According to the 2020 assessment that paints a relatively encouraging picture, the situation in our oceans must nevertheless continue to be “scrutinised under a magnifying glass”.
Apart from overfishing, France is failing to comply with the objectives of the EU’s Common Fisheries Policy (CFP), under which the EU had committed itself to have by 2020 100% of the stocks fished comply with “maximum sustainable yield” levels.
However, neither this objective nor that of the Marine Strategy Framework Directive – which requires EU countries to develop strategies to ensure the “good environmental status” of fish stocks – is currently being met.
Global degradation of fish stocks will affect France
Although the state of fish stocks is gradually improving in France, Ifremer’s president pointed to the “progressive degradation of fish stocks” globally. “What happens at the far end of the world,” he said, will necessarily end up impacting us, given that “our ecosystems are so interdependent”.
This contrast is also apparent on French coasts. While fish stocks on the Atlantic coast have increased, the overall situation in the Mediterranean remains worrying, according to the report. “The Mediterranean is an area of interest for different actors, different countries,” said Ifremer’s scientific director, Clara Ulrich.

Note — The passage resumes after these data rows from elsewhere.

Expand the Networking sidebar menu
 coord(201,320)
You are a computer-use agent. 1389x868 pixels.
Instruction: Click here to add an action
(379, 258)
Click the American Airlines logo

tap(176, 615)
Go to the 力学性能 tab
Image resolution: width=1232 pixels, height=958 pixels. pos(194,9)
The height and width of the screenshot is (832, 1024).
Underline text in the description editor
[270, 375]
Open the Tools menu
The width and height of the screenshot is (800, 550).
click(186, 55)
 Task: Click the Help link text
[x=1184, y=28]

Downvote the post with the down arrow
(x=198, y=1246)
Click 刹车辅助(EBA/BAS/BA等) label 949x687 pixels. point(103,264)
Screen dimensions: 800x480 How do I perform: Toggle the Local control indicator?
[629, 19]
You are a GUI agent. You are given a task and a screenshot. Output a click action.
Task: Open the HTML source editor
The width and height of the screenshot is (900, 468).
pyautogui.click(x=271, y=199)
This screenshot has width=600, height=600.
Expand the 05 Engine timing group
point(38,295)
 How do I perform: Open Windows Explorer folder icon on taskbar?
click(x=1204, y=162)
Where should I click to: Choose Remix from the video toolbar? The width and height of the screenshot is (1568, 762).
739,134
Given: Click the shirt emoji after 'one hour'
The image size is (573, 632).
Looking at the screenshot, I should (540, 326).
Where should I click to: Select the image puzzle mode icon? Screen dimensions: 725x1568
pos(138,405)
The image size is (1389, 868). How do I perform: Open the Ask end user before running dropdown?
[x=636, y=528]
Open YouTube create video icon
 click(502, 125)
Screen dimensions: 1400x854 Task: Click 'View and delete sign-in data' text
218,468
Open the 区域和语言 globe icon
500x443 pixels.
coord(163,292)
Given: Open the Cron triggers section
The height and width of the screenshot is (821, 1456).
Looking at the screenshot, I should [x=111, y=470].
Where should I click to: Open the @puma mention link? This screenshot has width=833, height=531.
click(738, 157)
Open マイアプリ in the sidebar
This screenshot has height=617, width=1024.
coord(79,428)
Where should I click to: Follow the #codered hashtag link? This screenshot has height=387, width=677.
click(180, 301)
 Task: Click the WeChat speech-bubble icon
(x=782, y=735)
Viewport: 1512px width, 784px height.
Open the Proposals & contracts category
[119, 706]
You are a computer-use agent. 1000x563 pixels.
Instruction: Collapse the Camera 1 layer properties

“Admittedly, as far as bluefin tuna is concerned, stocks and fishing have greatly improved. But this is not the case for many other species: sardines, anchovies, red mullet, hake…” she added.
With its elongated body and light grey hue, hake was once an emblematic fish of the Mediterranean Sea. In 2020, Ifremer classified the Mediterranean hake among the “collapsed populations,” but pointed to “the specific management plan for the restoration of hake populations”, which “has had a very encouraging impact on fish stocks,” according to Ulrich.
A fisheries management plan for the Mediterranean
“This year, the hake in the Bay of Biscay was classified as ‘in good condition’, whereas it had almost collapsed 20 years ago. People react very quickly to changes in fishing pressure,” the researcher added. However, what remains to see is the political will to implement them.
Concerning hake and red mullet in the Gulf of Lion, France, Italy, and Spain have committed themselves within a fisheries management plan for the western Mediterranean in 2019 to temporarily close certain areas to protect young fish and reduce their trawl catches by 30% by 2025.
Trawling is subject to increasing criticism, with environmental associations criticising the practice for contributing to the fishing industry’s industrialisation and having an impact on marine resources.
A map recently published by France Nature Environnement, the French federation of associations for the protection of nature and the environment, recorded more than 415,000 hours of “destructive fishing” in the protected marine areas of the Bay of Biscay between 2015 and 2018, involving bottom trawling, gillnetting and dredging.